All this is critical, in Xie’s view, as older adults enter the digital health era. “People need
to have, as part of their basic human rights, access to digital information, digital services,” she said. The digital world, however, is way behind in meeting these basic needs.
Xie will talk about these and other issues in her address “Aging in the Digital Health Era” at 4 p.m. May 13. Her talk will be via Zoom and is open to the public. To get the Zoom link, please send an email message to ISL@fsu.edu.
As a professor in the University of Texas at Austin’s School of Nursing and School of Information, Xie conducts research focused on understanding the needs of older adults for health information and services and on how technology can be designed and used to meet these needs. Her research has implications for reducing digital inequalities and ensuring patient-centered care in the digital health era.

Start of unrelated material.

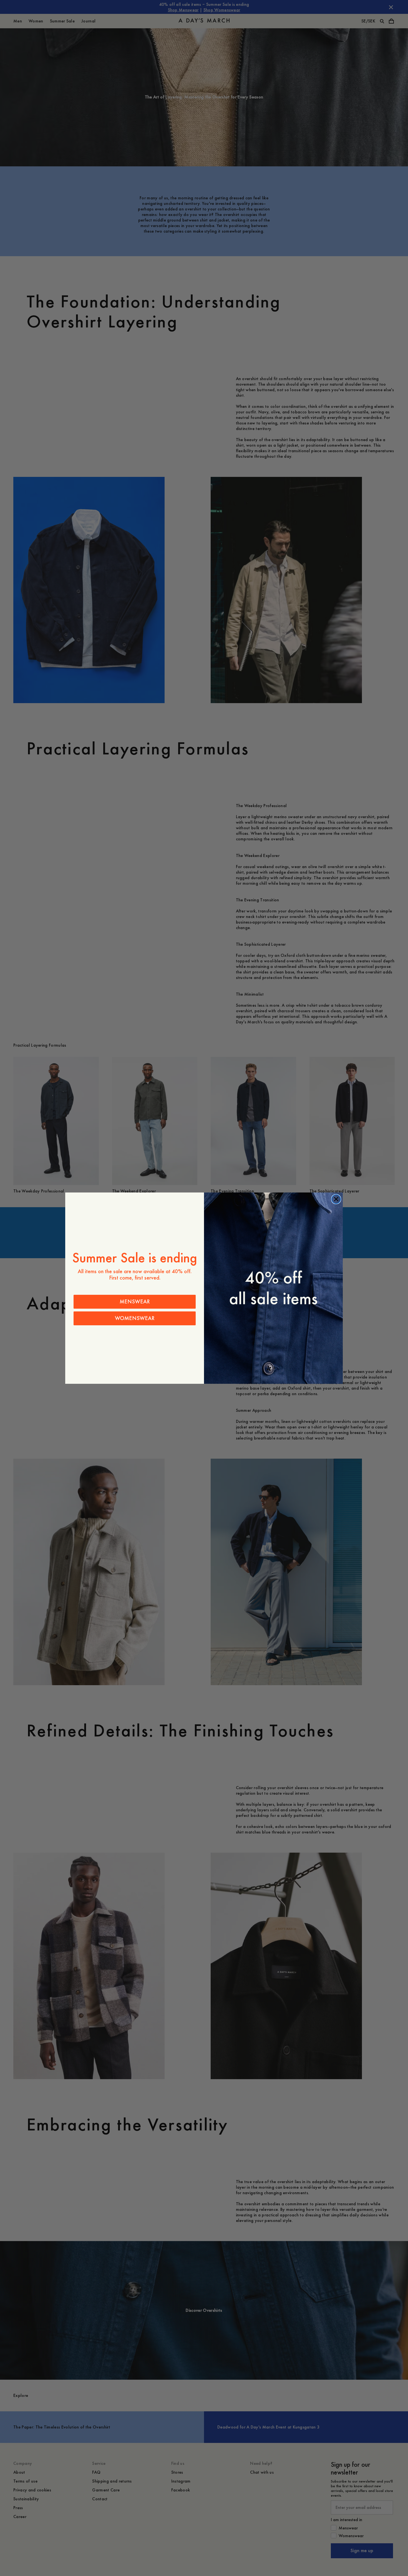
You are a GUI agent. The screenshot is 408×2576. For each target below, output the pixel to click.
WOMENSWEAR (135, 1318)
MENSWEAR (135, 1301)
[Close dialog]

In the modern world, Xie says, digital access is critically necessary, and funding is essential. Her project in Austin to provide access to older adults is supported by the National Institute on Aging, but funding, she says, does not have to come from the federal government. “So long as there is funding, it could be coming from anywhere,” she said. The support is needed, she argued, to hire and train people to help older adults get digital technology working. This is hard work, she cautioned, and proper training is a requirement.
Xie trains students to help older adults with their digital literacy, but she stresses the benefit of training older adults, too, to be mentors for their peers. “This peer-learning aspect actually can be very useful because sometimes for people who know so much, who have so much more experience with technology, we may forget what it’s like not to have sufficient knowledge and not to know how to learn about it,” she said. “But if you are learning from someone who’s just maybe one step ahead or maybe a half-step ahead, it’s a lot easier to communicate, and it is a lot easier for the mentor to understand the struggles people are going through.” Training older adults, Xie said, is central to bridging the age digital divide.
Another issue, she said, is design. Digital equipment is seldom created with older adults in mind.
“In my work, I focus on two key aspects,” Xi said. “One is to help improve older adults’ literacy, specifically eHealth literacy. The other aspect is to try to design technology that is age appropriate, that is senior-friendly. The concept I have been using in my study is that older adults are relevant but absent from technology design.”
A key cause, she said, is that the field of design is full of young men and women who are unaware of the needs of older individuals. “Designers are not older adults,” she said. “Often they have no clue how older adults would react to the technology they design. Often the designers have this mentality that if you design it, if you build it, people will use it. But that is so not true. We need to make sure technology is really user-friendly…. It really takes a lot of effort,” she said, “and oftentimes the designers don’t want to invite end users into the design process early on.”
This design-first, get-feedback-later approach created problems when states and communities responded to the pandemic, Xie said. “We’re seeing some of that now with the web access to register for your COVID-19 vaccines,” she said. “A lot of people find it not user-friendly, and particularly older adults just feel shut out. And, of course, you also have the problem of the digital divide — it’s almost a requirement that you have high-speed Internet access. Some people do, some people don’t.”
Even her colleagues and students have struggled with setting up vaccine registration for their parents and grandparents. “The web design is so bad,” she said. “They were like, ‘Well it took the whole day to figure this out. How could my parents or grandparents possibly have done this by themselves?’ It shouldn’t be this hard.”
These problems are manifold, and the solutions will have to be as well. Xie said the process starts with changing perceptions. “Designing a technology that can work for everybody, it really requires a mindset change,” she said. “Also, I think as advocates for older adults who want to adopt the technology we need to be more conscious to intentionally reach out to try to change people’s mindsets…. We need to go against the ageism, the stereotypes against old people.”
Part of this mindset reform is getting across that “older people” embraces individuals of many backgrounds, ages, experiences and skills. “The older population is very diverse,” Xie said. “What counts as ‘older’ is very debatable. There are different definitions, but if we say 65-plus, well, a 65-plus technology user is very different from someone who’s maybe 95 years old and also very different from someone who has not used a computer in their entire life versus someone who’s been using technology for years, like a computer-science professor.”
Understanding this complexity and coming to terms with it, incorporating it into our technology strategies and our technology designs is key, Xie said. “We need to really take into account that diversity aspect,” she said. “The older population is very diverse. How are we going to design technology that would work for everybody? It’s a huge challenge, but at least we can get started thinking how we can change people’s mindsets.”